Somehow they summoned the strength to continue on. They trudged across the bare, scrubbed plain, passing through clumps of ocotillo and cholla that tore at their flesh and left them bleeding. After what seemed an eternity they crossed from the desert into scrublands, where the terrain was hillier and where they grew increasingly less mindful, while scrambling up boulder-strewn slopes, of the rattlesnakes that might be lurking in the crevices between rocks. So what if they were bitten? Death would only come sooner that way.

At midday, they stopped to rest beneath a rocky outcropping where there was some shade, at least. They passed around the last of the plastic jugs, in which only a scant inch or so of water remained, each taking a careful sip. When the sun had dipped below the horizon, they set out once more, Concepción urging them on despite her own exhaustion.

They were making their way up a steep ridge when she heard a sound that was like the rushing of a stream.

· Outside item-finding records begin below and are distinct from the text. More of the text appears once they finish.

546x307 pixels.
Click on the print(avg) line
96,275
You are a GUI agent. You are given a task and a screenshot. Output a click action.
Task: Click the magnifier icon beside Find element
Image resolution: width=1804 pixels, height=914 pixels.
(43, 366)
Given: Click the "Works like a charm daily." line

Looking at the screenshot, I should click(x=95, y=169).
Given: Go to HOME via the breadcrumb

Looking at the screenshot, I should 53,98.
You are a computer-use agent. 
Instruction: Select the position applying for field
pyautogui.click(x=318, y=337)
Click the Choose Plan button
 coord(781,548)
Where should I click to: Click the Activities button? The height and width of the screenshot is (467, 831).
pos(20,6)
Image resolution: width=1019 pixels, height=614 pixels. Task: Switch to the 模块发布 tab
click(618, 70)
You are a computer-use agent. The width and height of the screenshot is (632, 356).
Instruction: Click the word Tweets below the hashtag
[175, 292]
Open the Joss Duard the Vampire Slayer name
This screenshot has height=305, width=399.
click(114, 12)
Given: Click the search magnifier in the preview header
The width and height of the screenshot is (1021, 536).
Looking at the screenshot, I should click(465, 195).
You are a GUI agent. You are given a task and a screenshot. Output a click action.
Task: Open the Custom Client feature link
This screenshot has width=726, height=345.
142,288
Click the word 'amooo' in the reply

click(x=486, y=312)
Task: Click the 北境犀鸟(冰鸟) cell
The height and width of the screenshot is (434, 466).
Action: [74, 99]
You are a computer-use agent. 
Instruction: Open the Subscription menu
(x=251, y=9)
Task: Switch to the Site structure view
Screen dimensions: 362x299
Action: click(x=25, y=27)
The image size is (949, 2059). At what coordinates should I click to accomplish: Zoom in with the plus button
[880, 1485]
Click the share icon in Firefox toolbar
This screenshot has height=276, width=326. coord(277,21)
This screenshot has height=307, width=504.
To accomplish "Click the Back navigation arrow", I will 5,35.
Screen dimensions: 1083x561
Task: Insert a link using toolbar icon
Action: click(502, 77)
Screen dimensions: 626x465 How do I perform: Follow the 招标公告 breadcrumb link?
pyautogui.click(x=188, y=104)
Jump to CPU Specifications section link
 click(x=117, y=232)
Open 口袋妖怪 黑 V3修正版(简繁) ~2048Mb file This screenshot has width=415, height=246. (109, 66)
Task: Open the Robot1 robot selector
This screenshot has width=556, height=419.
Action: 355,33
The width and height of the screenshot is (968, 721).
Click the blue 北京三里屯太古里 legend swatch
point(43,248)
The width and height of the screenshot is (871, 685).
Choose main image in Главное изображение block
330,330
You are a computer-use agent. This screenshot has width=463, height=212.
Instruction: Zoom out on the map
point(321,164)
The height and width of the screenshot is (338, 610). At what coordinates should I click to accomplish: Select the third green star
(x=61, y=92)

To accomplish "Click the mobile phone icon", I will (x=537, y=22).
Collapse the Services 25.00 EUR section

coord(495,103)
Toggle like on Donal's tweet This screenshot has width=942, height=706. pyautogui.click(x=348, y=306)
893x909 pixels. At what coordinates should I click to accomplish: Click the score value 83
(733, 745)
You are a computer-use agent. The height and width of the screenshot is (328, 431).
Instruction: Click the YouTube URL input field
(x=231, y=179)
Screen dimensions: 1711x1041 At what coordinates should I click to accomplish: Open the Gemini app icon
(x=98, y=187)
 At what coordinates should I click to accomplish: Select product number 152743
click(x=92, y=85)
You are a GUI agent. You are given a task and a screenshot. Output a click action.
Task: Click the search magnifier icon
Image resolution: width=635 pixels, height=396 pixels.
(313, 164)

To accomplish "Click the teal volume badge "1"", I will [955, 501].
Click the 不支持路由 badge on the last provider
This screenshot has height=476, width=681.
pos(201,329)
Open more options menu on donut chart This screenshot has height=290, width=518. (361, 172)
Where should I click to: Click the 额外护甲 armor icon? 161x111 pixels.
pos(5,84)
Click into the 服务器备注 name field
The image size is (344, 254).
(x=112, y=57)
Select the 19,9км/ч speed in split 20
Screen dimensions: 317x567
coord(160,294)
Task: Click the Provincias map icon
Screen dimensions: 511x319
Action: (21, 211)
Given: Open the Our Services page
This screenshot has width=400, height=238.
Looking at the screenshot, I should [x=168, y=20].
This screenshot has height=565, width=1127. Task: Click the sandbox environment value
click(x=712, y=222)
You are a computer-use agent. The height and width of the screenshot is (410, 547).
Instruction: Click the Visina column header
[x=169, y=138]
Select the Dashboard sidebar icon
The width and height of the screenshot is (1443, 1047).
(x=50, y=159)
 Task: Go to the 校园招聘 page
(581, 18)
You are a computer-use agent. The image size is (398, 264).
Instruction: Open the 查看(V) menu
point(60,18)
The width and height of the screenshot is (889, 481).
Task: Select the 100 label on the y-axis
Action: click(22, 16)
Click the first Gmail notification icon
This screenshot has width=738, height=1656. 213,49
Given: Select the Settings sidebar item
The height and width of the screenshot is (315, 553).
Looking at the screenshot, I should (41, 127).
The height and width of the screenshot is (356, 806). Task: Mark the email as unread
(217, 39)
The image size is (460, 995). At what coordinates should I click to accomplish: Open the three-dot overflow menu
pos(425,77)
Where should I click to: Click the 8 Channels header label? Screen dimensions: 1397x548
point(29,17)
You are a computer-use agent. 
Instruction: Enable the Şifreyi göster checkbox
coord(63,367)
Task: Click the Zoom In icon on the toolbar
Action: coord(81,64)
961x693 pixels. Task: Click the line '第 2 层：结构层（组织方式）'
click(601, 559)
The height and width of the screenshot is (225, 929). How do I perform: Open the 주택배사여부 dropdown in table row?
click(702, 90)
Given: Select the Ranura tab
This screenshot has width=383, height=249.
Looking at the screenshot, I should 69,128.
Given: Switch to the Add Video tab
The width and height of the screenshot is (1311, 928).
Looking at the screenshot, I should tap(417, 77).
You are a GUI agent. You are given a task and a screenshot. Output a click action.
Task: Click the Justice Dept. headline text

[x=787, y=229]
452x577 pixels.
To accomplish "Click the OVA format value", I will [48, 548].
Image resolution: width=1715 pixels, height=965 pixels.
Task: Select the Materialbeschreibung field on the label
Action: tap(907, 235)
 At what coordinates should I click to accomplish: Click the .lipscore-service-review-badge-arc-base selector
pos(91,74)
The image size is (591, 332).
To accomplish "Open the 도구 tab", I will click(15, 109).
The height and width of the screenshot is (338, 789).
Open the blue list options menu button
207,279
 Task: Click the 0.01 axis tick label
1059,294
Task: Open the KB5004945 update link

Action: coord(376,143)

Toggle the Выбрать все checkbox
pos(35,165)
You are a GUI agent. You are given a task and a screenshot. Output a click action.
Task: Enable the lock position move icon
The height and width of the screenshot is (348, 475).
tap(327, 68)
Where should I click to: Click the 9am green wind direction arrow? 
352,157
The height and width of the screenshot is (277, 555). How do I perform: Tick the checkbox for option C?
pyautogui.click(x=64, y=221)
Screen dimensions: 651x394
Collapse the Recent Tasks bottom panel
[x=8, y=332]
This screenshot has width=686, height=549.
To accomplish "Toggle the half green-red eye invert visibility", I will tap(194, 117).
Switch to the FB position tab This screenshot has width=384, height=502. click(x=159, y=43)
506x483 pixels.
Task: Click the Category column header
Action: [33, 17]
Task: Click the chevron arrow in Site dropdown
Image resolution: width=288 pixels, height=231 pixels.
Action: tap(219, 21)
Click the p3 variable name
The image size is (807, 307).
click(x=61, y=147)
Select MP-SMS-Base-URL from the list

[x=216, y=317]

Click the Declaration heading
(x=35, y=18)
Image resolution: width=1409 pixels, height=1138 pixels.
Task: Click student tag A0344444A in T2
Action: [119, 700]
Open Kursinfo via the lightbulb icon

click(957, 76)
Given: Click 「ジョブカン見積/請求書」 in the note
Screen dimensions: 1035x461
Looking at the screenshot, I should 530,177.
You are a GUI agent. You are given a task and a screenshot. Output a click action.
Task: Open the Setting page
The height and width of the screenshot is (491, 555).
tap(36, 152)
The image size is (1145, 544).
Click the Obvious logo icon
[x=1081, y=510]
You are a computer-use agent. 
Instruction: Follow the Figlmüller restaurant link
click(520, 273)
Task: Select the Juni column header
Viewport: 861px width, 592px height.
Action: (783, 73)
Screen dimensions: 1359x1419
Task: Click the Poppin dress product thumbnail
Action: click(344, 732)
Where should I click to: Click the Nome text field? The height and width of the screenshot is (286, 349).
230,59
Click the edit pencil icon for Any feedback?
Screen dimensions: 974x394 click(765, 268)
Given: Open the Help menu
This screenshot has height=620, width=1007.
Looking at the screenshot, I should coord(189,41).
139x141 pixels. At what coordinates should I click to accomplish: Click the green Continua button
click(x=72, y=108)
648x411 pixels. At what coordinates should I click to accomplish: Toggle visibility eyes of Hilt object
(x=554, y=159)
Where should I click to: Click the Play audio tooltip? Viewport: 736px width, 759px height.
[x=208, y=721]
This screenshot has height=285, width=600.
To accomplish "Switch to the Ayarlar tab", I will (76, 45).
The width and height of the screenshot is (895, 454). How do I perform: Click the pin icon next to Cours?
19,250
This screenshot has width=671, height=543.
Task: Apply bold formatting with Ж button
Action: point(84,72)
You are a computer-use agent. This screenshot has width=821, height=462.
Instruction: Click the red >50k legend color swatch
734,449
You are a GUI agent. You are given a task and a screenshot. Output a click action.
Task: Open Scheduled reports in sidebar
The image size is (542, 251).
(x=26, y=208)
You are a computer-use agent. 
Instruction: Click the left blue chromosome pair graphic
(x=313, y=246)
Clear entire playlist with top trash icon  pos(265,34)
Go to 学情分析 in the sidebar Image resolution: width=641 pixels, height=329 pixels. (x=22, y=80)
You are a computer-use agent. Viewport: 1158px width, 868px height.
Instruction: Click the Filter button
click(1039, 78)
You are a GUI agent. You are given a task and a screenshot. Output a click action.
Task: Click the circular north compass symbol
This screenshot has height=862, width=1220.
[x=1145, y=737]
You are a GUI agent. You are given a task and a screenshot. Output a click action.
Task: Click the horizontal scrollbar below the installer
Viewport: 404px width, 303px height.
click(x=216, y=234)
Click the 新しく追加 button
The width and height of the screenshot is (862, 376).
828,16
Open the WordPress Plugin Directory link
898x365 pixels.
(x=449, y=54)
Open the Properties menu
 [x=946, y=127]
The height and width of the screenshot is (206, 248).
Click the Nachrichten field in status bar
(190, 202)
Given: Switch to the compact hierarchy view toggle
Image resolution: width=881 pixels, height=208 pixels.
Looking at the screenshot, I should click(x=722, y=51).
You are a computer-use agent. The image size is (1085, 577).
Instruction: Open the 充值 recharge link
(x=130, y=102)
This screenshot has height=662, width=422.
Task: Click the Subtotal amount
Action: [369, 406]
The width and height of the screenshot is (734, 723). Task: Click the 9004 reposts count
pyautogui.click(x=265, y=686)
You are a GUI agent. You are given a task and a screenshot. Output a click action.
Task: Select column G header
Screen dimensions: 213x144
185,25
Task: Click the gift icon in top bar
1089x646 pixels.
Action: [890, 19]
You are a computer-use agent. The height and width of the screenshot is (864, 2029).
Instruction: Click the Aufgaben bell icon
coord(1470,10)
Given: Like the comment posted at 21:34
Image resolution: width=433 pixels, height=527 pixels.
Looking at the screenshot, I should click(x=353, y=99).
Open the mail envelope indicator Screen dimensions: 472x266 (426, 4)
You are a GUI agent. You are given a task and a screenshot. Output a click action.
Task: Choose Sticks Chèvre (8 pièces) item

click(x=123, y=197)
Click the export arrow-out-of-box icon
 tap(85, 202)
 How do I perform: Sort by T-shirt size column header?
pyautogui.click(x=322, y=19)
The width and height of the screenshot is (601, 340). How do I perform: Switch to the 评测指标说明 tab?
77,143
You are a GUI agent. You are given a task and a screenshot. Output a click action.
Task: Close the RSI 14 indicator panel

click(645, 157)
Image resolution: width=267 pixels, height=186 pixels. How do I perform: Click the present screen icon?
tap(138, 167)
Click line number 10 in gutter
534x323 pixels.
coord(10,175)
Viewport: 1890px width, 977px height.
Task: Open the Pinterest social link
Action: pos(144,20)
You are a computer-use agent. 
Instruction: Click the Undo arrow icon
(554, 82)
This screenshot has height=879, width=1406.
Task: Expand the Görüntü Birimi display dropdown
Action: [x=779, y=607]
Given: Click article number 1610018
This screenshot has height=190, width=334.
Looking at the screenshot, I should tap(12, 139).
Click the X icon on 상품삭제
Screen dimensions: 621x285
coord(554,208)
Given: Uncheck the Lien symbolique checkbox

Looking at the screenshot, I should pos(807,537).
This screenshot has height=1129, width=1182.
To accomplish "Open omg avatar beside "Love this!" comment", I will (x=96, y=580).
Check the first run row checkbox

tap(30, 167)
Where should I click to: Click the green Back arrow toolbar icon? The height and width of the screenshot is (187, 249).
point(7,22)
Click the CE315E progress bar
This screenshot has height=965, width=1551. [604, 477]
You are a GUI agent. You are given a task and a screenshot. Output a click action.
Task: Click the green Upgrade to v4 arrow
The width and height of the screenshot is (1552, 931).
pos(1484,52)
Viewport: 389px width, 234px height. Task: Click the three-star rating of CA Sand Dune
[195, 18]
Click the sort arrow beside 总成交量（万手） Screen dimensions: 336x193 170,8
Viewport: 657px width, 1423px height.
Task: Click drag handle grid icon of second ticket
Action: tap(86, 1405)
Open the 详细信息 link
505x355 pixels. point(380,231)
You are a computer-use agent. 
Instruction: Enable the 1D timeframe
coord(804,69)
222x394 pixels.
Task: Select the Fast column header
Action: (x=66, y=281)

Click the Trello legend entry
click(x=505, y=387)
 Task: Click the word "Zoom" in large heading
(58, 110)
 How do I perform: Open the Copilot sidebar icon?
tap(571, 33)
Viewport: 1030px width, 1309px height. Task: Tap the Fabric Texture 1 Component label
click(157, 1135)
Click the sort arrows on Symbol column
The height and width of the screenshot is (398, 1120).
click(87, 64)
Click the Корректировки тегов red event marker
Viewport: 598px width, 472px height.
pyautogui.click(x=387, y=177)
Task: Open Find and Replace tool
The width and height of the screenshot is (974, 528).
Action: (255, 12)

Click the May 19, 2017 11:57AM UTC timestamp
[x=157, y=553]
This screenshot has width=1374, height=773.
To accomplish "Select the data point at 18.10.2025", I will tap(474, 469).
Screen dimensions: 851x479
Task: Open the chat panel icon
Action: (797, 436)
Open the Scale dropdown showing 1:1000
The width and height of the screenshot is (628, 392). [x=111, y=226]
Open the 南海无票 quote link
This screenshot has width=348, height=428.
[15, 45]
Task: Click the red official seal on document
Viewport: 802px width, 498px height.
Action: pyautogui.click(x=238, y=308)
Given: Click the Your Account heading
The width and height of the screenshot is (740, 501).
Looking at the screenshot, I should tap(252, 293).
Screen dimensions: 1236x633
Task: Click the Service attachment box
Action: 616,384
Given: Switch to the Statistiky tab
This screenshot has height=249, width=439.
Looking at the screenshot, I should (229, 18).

The others heard it, too, and several people fell to their knees with cries of joy, while the more practical-minded, Concepción among them, were spurred on to scramble the rest of the way to the summit so as to more quickly reach the blessed body of water they imagined was on the other side.

But when she crested the ridge, there was no stream. It was something even better: a highway. The rushing sound they'd heard was that of cars whipping along it at high speed.

Concepción sank to her knees, sending up a heartfelt prayer of thanks. The boy, Santos, went charging down the slope, staggering in his delirium and crying out hoarsely. He might have succeeded in attracting the attention of a passing motorist if Alberto Muñoz, his good sense restored, hadn't run after him and tackled him to the ground.


Cuídate!
” warned the older man. “Don't you know what will happen if they catch us?”

It was at that moment that Concepción realized the journey,
her
journey, was far from over. Having emerged from the very fires of hell, she was now faced with another, seemingly insurmountable obstacle. How was she to locate her son-in-law, Eduardo, in this strange land, when she spoke no English and didn't know her way around? Where she would constantly be at risk of being apprehended by the authorities and sent back? She contemplated this as she stumbled along by the side of the road after having parted company with the others (at the suggestion of Alberto, who'd said that they would be too conspicuous traveling in a group).